• _Aim of the exercise_
Reproduce the rows starting at the line that contains "Check the checkbox for job EUP47FC6" and ending at the last of the rows below, leaving the pictures out of your answer.

• _Provided data_
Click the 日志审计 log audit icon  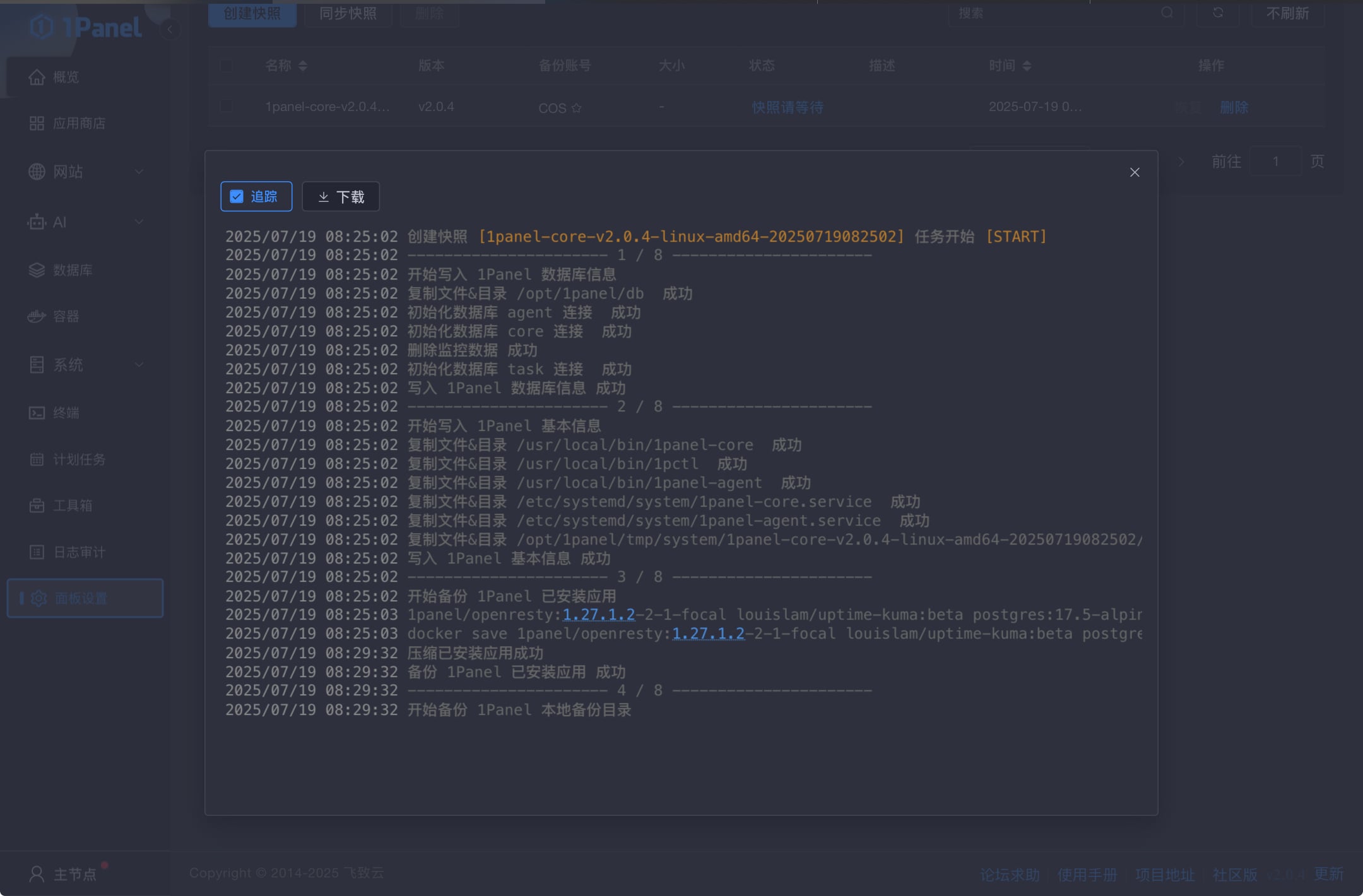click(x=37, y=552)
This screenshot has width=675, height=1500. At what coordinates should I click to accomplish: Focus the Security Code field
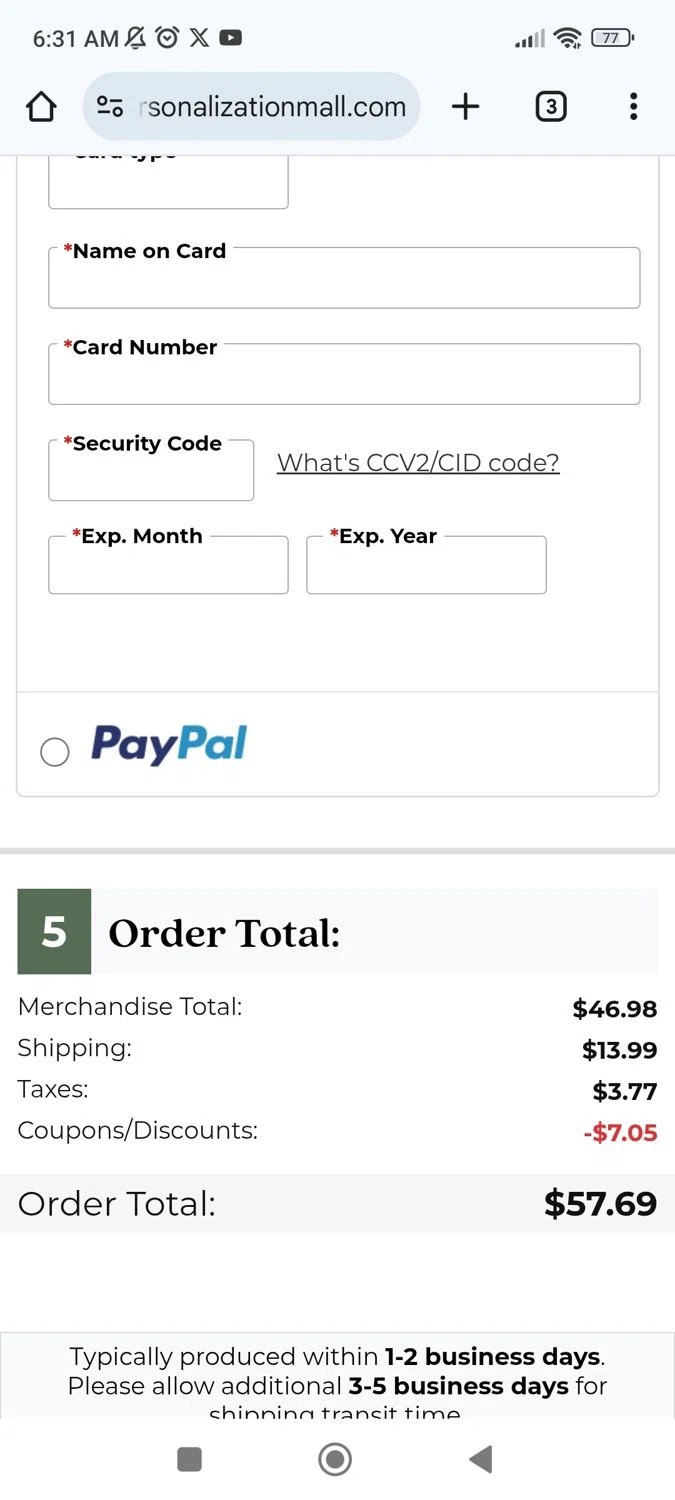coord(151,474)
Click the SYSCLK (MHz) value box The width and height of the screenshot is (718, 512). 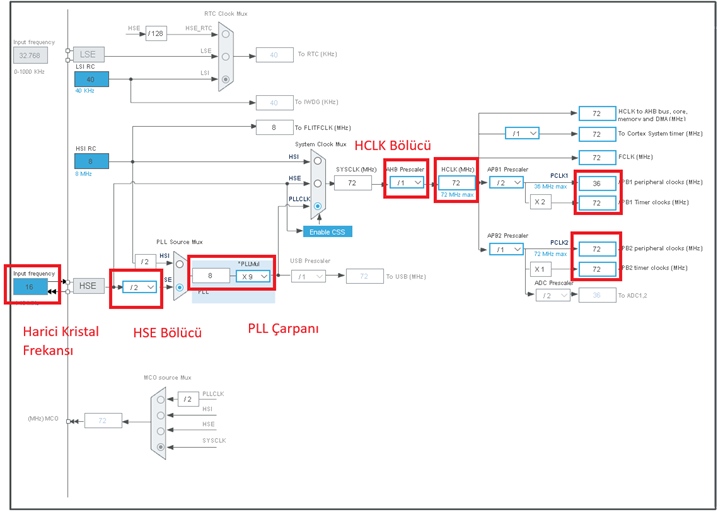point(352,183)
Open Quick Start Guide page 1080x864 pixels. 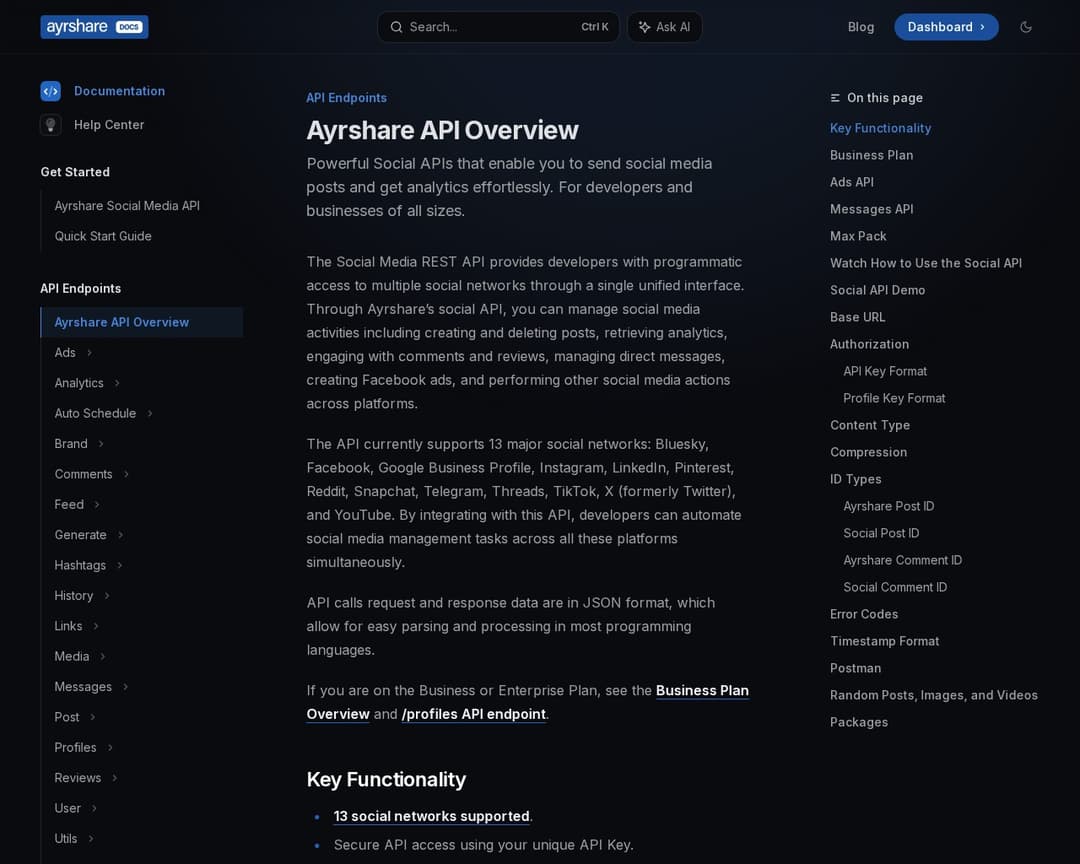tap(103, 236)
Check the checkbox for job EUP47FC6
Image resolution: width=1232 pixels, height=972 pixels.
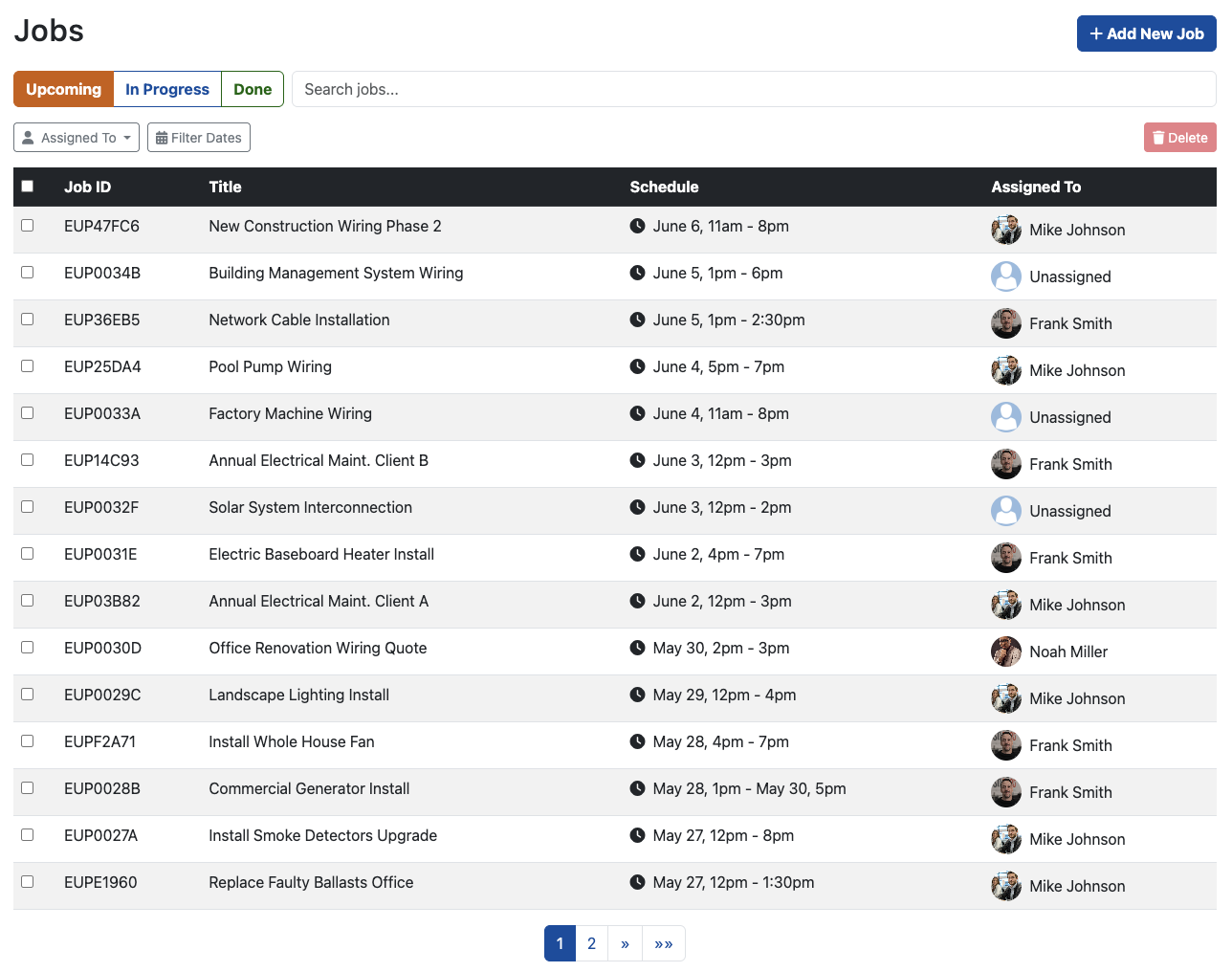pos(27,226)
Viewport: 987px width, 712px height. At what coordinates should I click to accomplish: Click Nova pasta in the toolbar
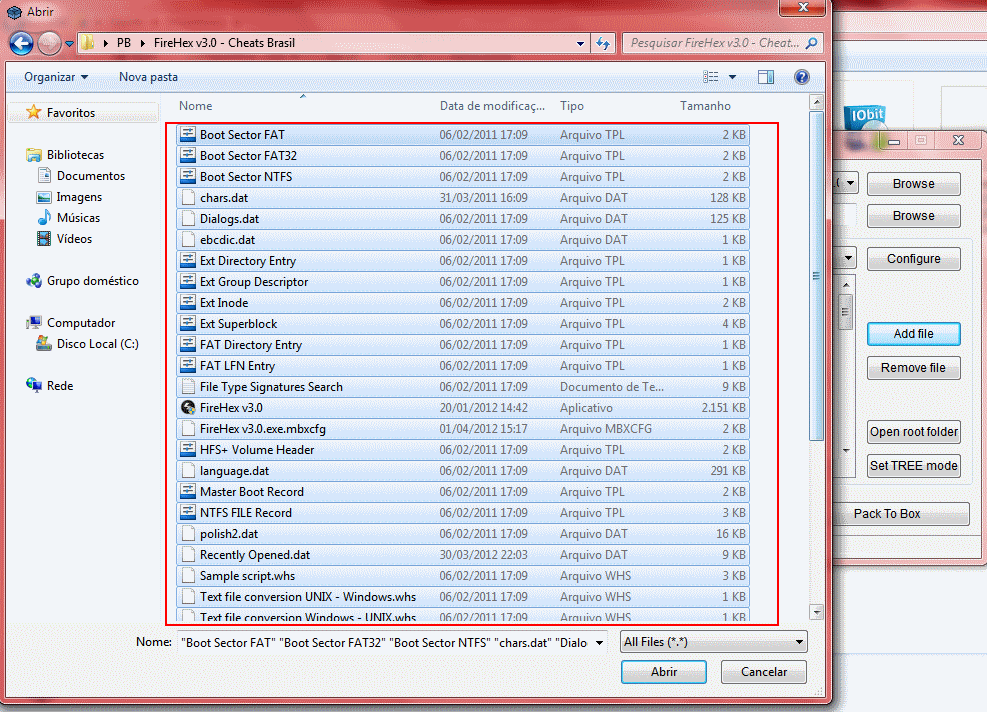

• _Answer for the task_
Check the checkbox for job EUP47FC6
Image resolution: width=1232 pixels, height=972 pixels.
pos(27,226)
Viewport: 987px width, 712px height. At what coordinates should I click to accomplish: Click Nova pasta in the toolbar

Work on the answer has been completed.